* [Work item]: Would you return the material below exactly, with no line left out?

* [The input]:
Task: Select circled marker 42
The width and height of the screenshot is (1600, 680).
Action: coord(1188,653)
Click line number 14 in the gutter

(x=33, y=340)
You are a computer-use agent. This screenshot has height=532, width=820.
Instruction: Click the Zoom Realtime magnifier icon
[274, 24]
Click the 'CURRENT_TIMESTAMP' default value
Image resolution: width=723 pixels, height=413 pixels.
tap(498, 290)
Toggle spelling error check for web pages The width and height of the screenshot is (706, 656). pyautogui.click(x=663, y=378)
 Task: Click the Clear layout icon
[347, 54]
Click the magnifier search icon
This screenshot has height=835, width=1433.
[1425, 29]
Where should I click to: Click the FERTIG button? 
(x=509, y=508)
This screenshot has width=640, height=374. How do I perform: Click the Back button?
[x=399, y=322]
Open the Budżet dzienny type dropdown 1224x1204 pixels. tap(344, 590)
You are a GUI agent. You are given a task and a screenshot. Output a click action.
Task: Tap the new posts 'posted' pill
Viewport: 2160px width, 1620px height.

* [Answer box]:
Task: Select circled marker 42
The width and height of the screenshot is (1600, 680).
Action: coord(1188,653)
Click line number 14 in the gutter

(x=33, y=340)
You are a computer-use agent. This screenshot has height=532, width=820.
Instruction: Click the Zoom Realtime magnifier icon
[274, 24]
Click the 'CURRENT_TIMESTAMP' default value
Image resolution: width=723 pixels, height=413 pixels.
tap(498, 290)
Toggle spelling error check for web pages The width and height of the screenshot is (706, 656). pyautogui.click(x=663, y=378)
 Task: Click the Clear layout icon
[347, 54]
Click the magnifier search icon
This screenshot has height=835, width=1433.
[1425, 29]
Where should I click to: Click the FERTIG button? 
(x=509, y=508)
This screenshot has width=640, height=374. How do I perform: Click the Back button?
[x=399, y=322]
Open the Budżet dzienny type dropdown 1224x1204 pixels. tap(344, 590)
You are a GUI agent. You are given a task and a screenshot. Output a click action.
Task: Tap the new posts 'posted' pill
Viewport: 2160px width, 1620px height.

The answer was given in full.